Week 35: From Ordinary Linear Regression to Ridge and Lasso Regression

Loading [MathJax]/extensions/TeX/boldsymbol.js

The equations for ordinary least squares

Our data which we want to apply a machine learning method on, consist of a set of inputs $\boldsymbol{x}^T=[x_0,x_1,x_2,\dots,x_{n-1}]$ and the outputs we want to model $\boldsymbol{y}^T=[y_0,y_1,y_2,\dots,y_{n-1}]$ . We assume that the output data can be represented (for a regression case) by a continuous function $f$ through

$y_i=f(x_i)+\epsilon_i,$

or in general

$\boldsymbol{y}=f(\boldsymbol{x})+\boldsymbol{\epsilon},$

where $\boldsymbol{\epsilon}$ represents some noise which is normally assumed to be distributed via a normal probability distribution with zero mean value and a variance $\sigma^2$ .

In linear regression we approximate the unknown function with another continuous function $\tilde{\boldsymbol{y}}(\boldsymbol{x})$ which depends linearly on some unknown parameters $\boldsymbol{\beta}^T=[\beta_0,\beta_1,\beta_2,\dots,\beta_{p-1}]$ .

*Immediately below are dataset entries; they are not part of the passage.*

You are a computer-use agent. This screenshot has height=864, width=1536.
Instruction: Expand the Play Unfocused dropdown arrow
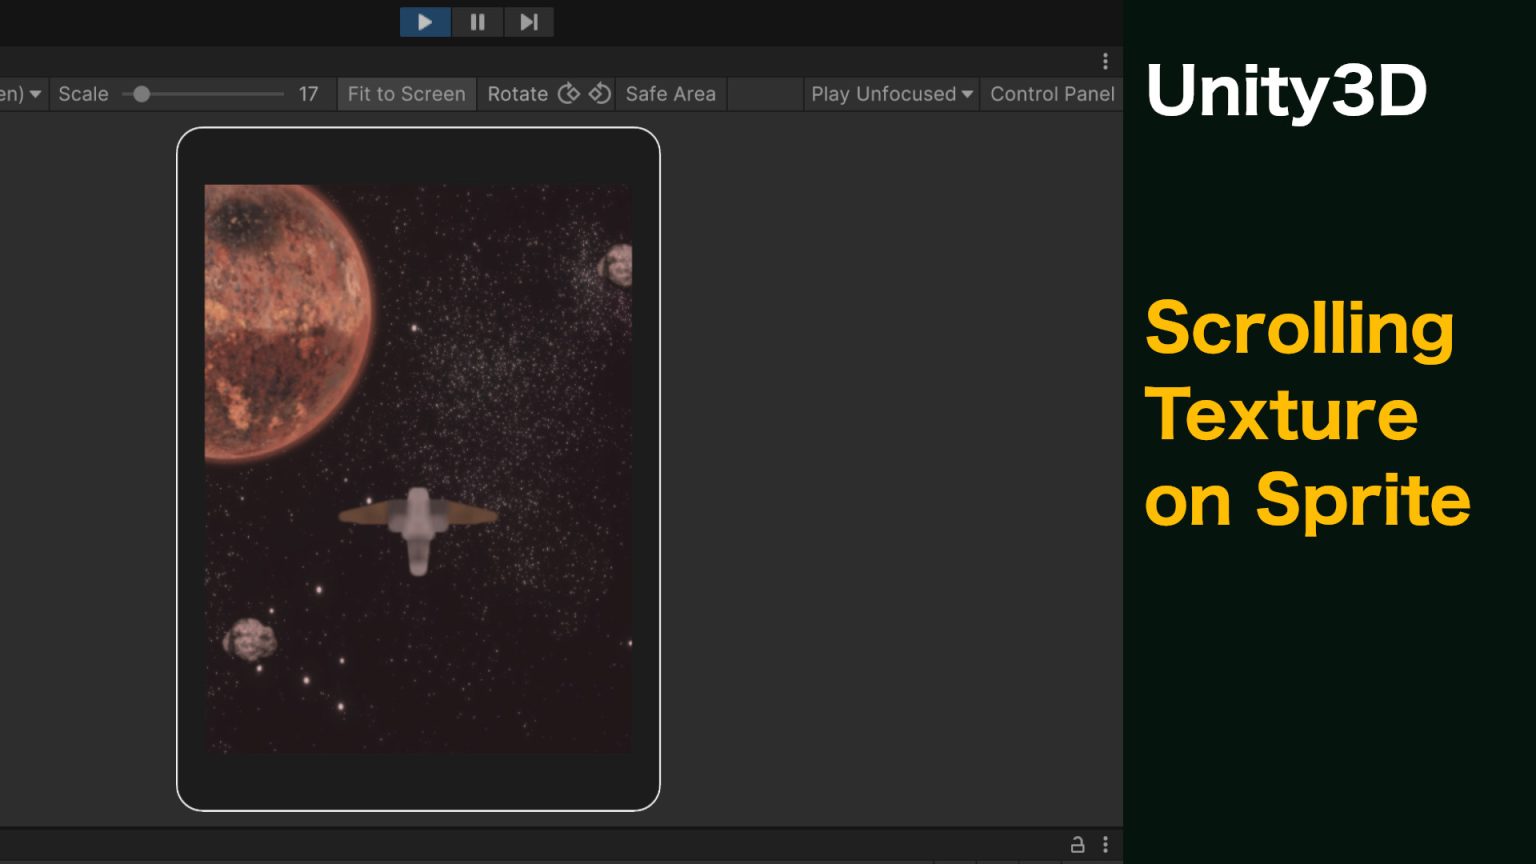tap(967, 94)
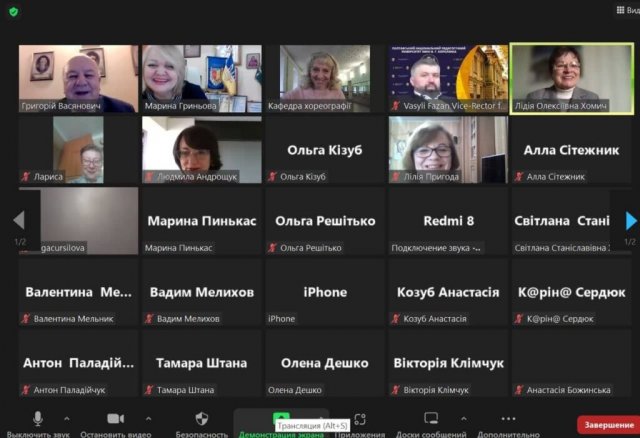The height and width of the screenshot is (438, 640).
Task: Click the three-dot More icon
Action: (508, 418)
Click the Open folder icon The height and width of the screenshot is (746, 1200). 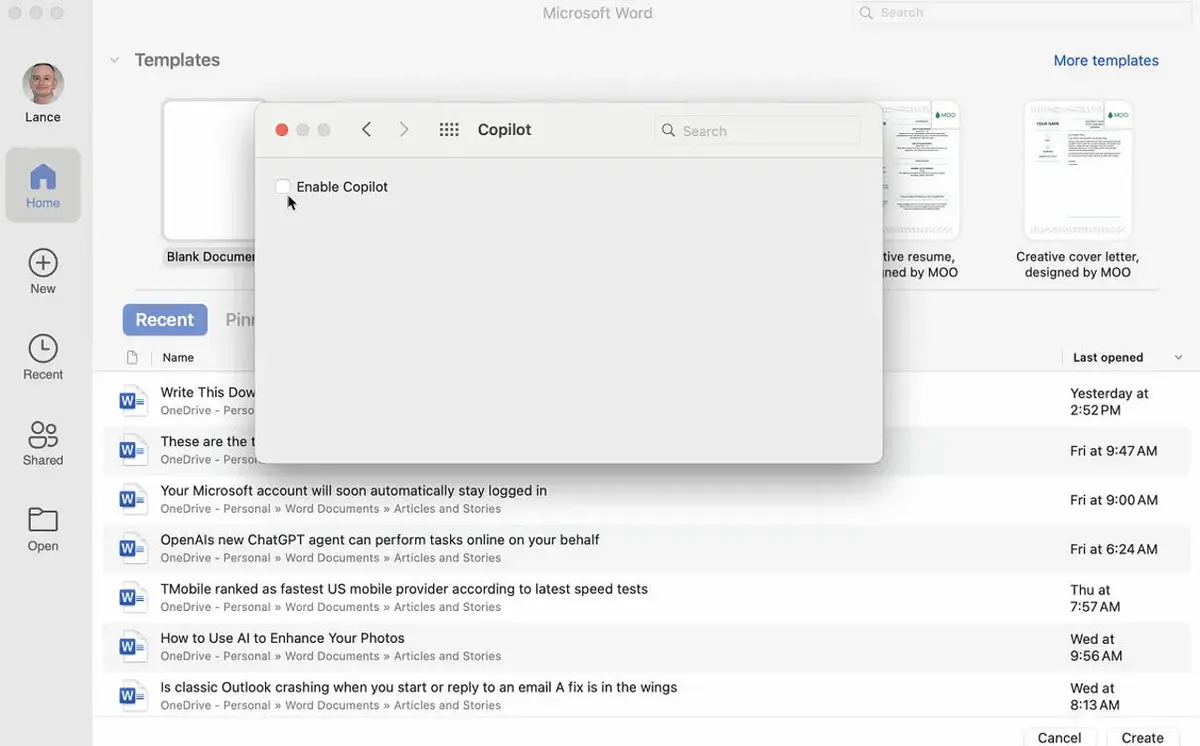point(43,520)
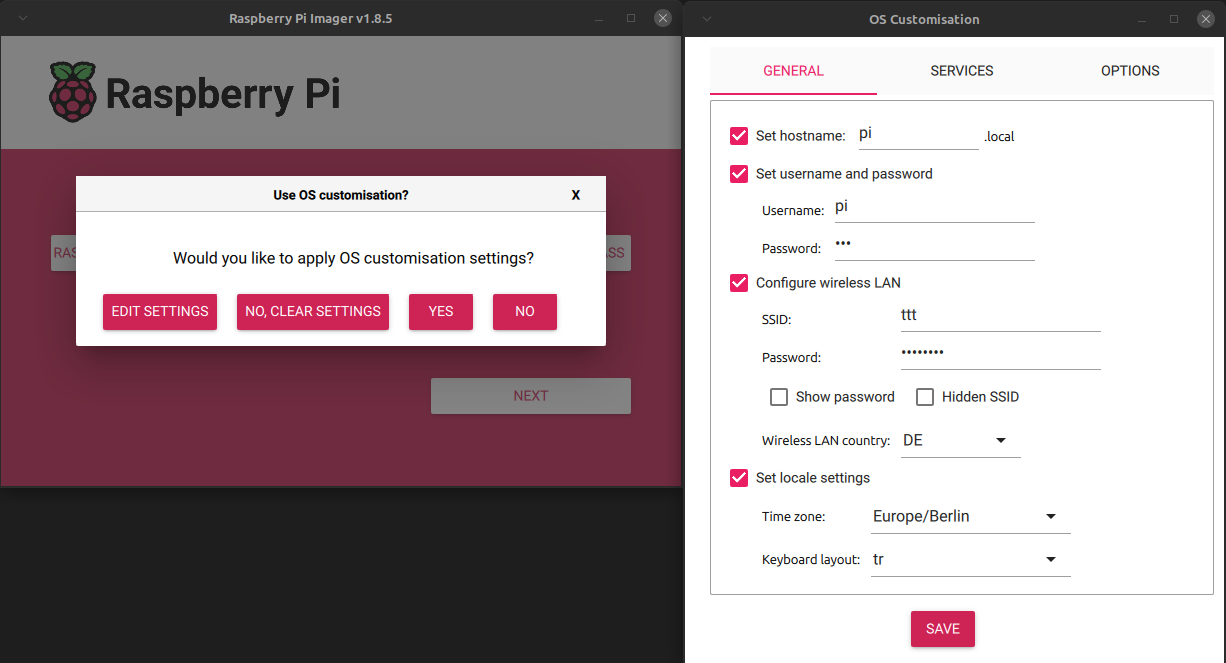Switch to the Services tab
Image resolution: width=1226 pixels, height=663 pixels.
click(x=961, y=71)
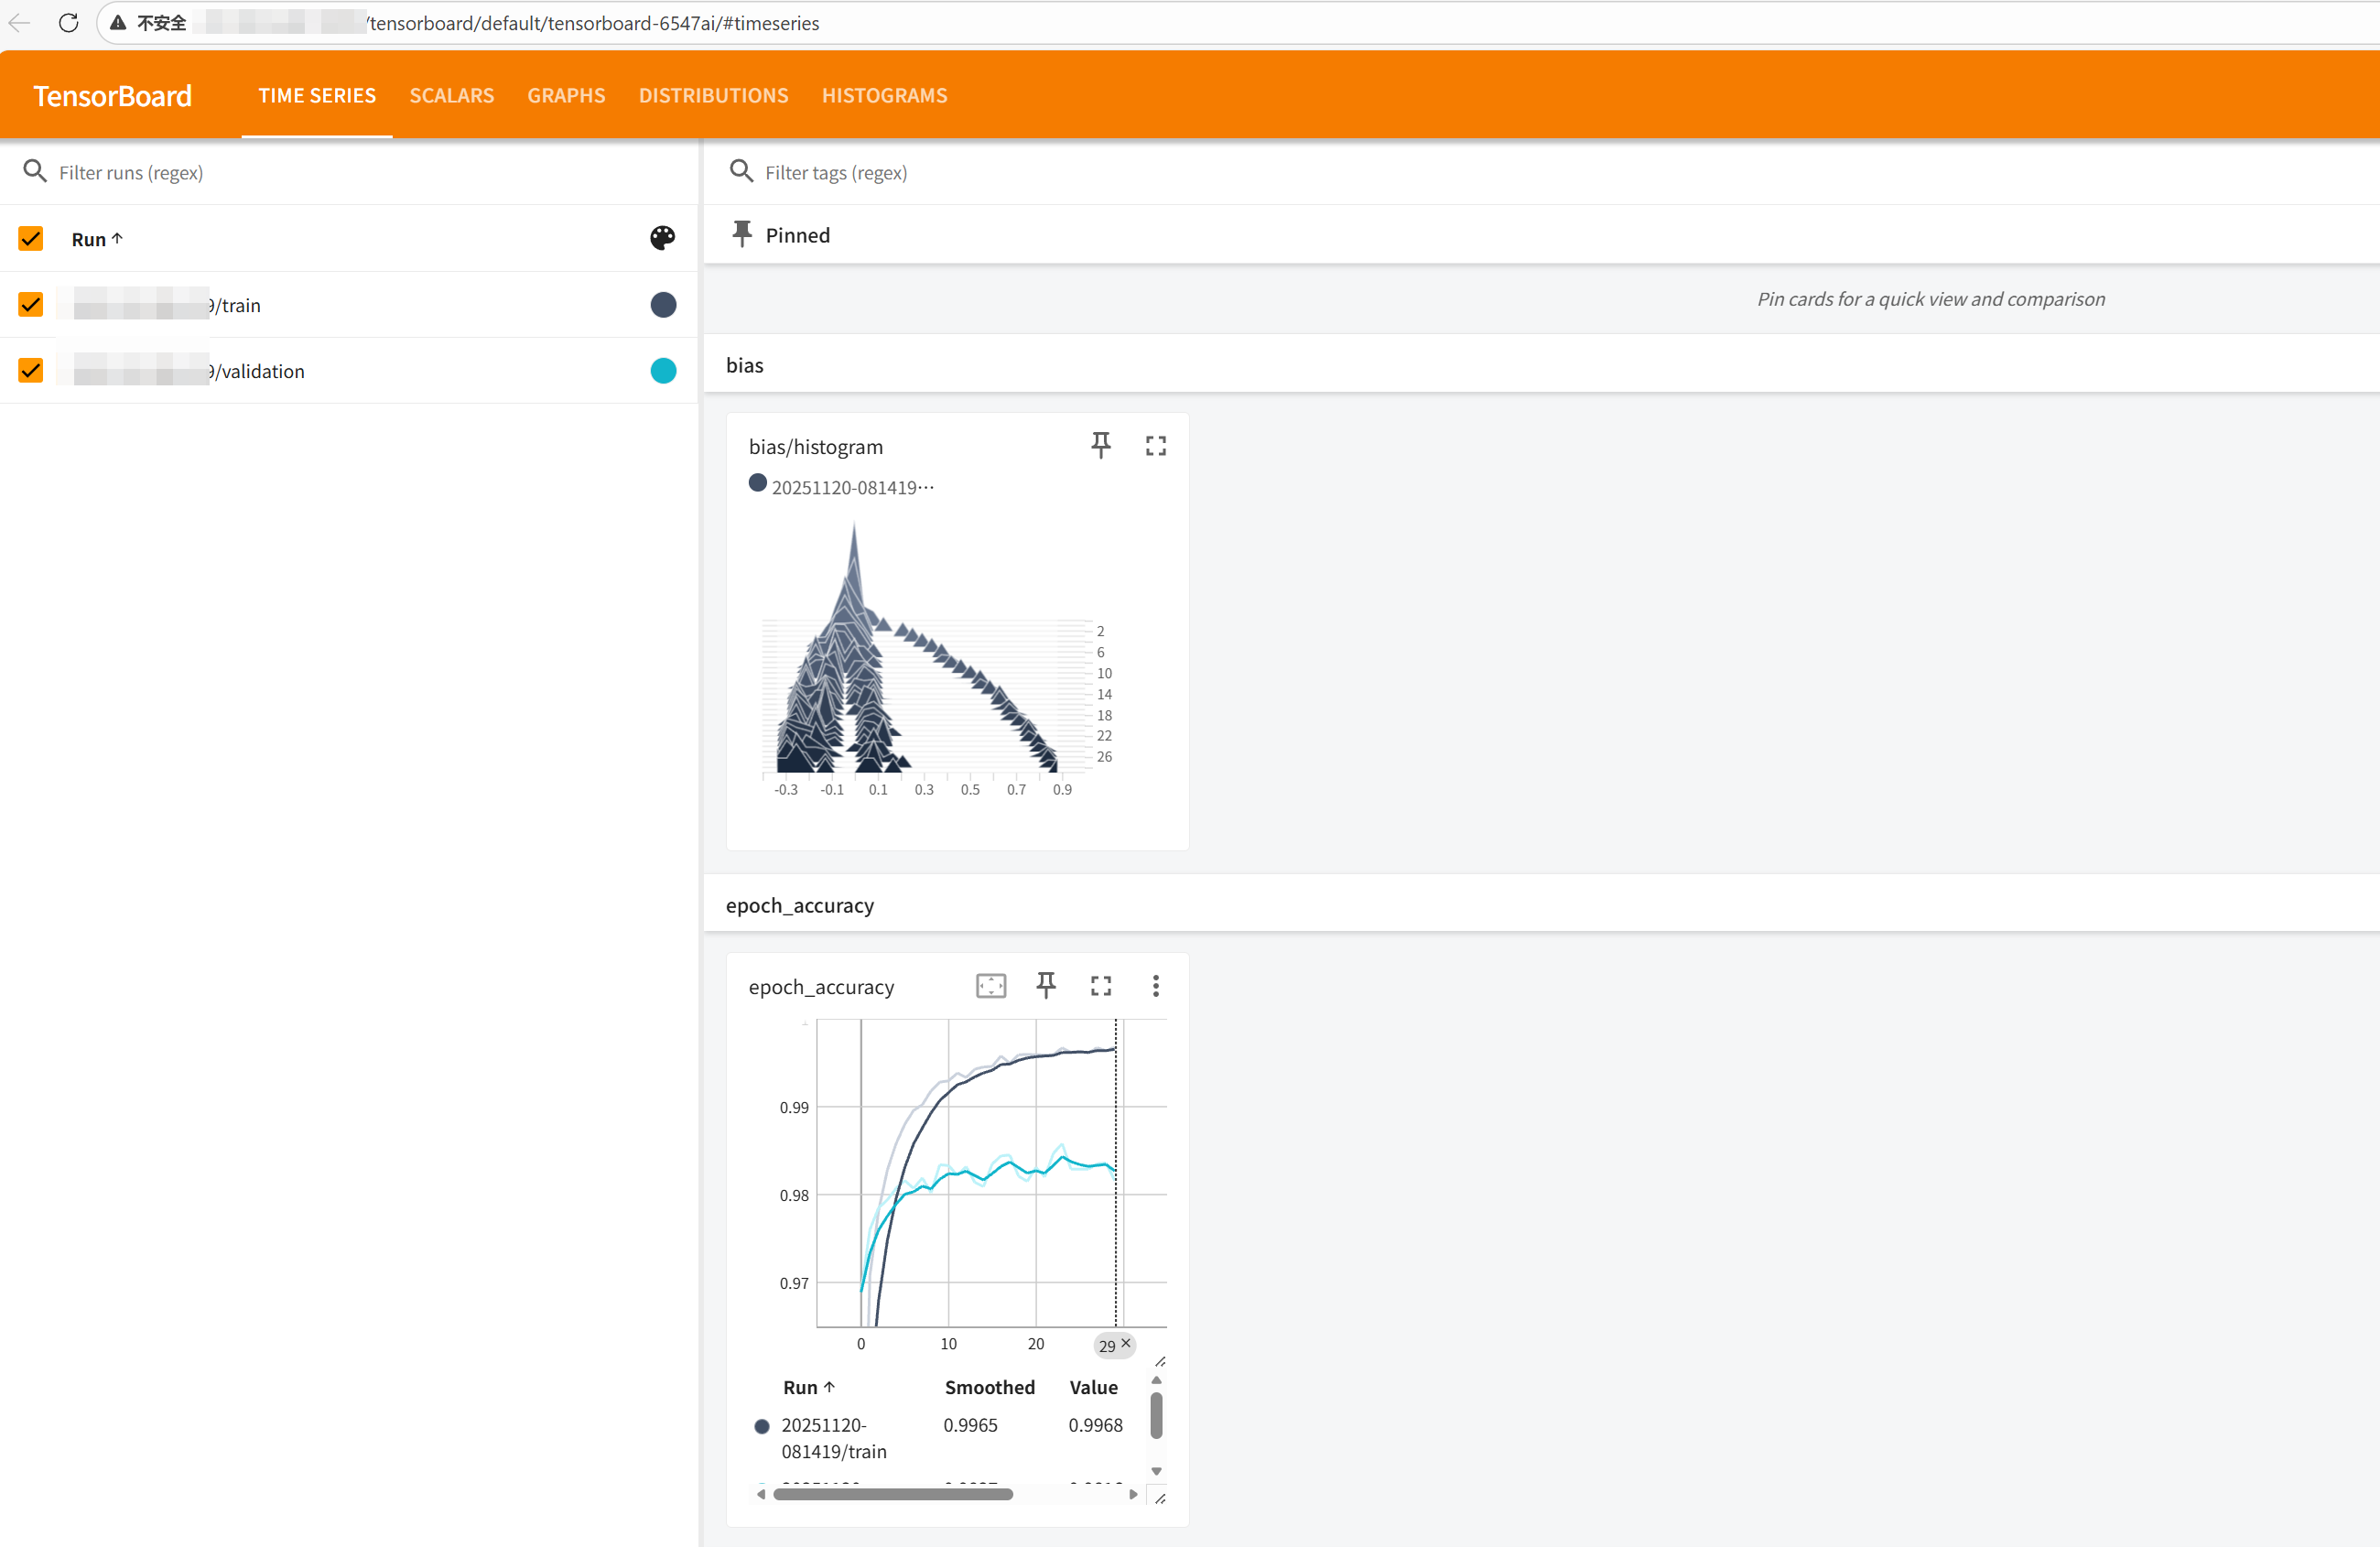
Task: Switch to the SCALARS tab
Action: point(451,95)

Last week we introduced the so-called design matrix in order to define the approximation $\boldsymbol{\tilde{y}}$ via the unknown quantity $\boldsymbol{\beta}$ as

$\boldsymbol{\tilde{y}}= \boldsymbol{X}\boldsymbol{\beta},$

and in order to find the optimal parameters $\beta_i$ we defined a function which gives a measure of the spread between the values $y_i$ (which represent the output values we want to reproduce) and the parametrized values $\tilde{y}_i$ , namely the so-called cost/loss function.